Weight loss on ignition

Liability to efflorescence

The liability to efflorescence shall be reported as ‘nil’, ‘slight’, ‘moderate’, ‘heavy’ or ‘serious’ in accordance with the following definitions [15]; Nil - When there is no perceptible deposit of efflorescence. Slight—when not more than 10 % of the exposed area of the brick is covered with a thin deposit of salt. Moderate—when there is a heavier deposit than under ‘slight’ and covering up to 50 % of the exposed area of the brick surface but unaccompanied by powdering or flaking of the surface. Heavy—when there is a heavy deposit of salts covering 50 % or more of the exposed area of the brick surface but unaccompanied by powdering or flaking of the surface. Serious—when there is a heavy deposit of salts accompanied by powdering and/or flaking of the exposed surfaces.

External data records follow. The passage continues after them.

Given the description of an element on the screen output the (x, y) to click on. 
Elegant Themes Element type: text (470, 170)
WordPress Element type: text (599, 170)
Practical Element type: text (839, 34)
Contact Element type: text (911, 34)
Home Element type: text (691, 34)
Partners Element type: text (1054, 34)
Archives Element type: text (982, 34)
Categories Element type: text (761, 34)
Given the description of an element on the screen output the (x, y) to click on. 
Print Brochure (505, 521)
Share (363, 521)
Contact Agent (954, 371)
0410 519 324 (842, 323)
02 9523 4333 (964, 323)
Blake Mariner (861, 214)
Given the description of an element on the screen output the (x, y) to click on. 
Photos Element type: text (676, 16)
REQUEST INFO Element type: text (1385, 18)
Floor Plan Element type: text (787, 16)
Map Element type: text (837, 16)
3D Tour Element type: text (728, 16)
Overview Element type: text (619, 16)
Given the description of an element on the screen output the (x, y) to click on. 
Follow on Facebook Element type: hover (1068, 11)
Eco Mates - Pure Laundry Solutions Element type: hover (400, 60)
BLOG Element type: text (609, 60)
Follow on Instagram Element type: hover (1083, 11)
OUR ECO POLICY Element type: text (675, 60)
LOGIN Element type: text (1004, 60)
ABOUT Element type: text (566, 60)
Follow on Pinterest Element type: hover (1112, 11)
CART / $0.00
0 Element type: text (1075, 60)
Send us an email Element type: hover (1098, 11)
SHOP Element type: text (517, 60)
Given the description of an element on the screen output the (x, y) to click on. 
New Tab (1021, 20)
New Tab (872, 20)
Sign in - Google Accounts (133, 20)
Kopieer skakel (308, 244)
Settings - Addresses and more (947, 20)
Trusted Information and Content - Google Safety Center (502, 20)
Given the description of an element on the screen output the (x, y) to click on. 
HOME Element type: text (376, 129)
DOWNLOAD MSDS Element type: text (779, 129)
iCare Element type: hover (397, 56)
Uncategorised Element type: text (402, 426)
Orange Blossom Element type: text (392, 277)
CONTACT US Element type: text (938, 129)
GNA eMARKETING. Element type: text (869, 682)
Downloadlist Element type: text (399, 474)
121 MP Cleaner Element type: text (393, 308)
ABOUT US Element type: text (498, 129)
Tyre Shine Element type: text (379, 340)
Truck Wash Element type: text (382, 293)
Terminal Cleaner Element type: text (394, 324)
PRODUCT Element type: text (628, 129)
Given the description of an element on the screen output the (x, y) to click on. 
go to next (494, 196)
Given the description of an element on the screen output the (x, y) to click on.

The liability of efflorescence on the bricks is shown in Fig. 7. The results for the formation of efflorescence on the bricks are given in Table 3. From Table 3, it was observed that the bricks up to 15 % did not have any liability to efflorescence when compared to the bricks with 20, 30 and 50 % sludge. It indicated that the bricks with replacement up to 15 % textile sludge can be exposed to various climatic conditions because there is no formation of white patches on the brick after the experiments. No change in the aesthetic appearance of the brick was also observed during the experiment.

Fig. 7
figure 7

Liability of efflorescence on the brick

Table 3 Effect of sludge addition on efflorescence

Density of bricks

The density for control bricks and bricks made from different proportions of sludge is shown in Fig. 8. The bricks made with clay normally have a bulk density of 1.8–2.5 g/cm3 [25]. The density of the bricks was inversely proportional to the quantity of sludge added in the mixture (Fig. 8). This finding is closely related to the quantity of water absorbed as demonstrated in Fig. 6. When the mixture absorbs more water, the brick exhibits a larger pore size, resulting in a lower density [24]. The results showed that the bulk density for all the bricks up to 50 % replacement of clayey soil with textile sludge were all above 1.8 g/cm3. All the bricks had bulk density of a good quality brick.

Fig. 8
figure 8

Effect of sludge addition on bulk density

Conclusions

This study demonstrated that textile sludge can be used as a replacement material for clayey soil in the manufacturing of bricks. The strength of bricks decreased with increase in sludge concentration. From the compressive strength study, the maximum amount of sludge that can be added in bricks was found to be 15 % for first quality bricks and 30 % for second quality bricks. Water adsorption results also indicated the same. All the bricks made with proportion (0–50 % sludge) were found to satisfy the norms of weight loss and bulk density properties of good quality bricks. The bricks with sludge proportions up to 15 % did not have any effect of efflorescence. This study indicates that the replacement of clay with sludge has positive effects on the environment via recycling of waste.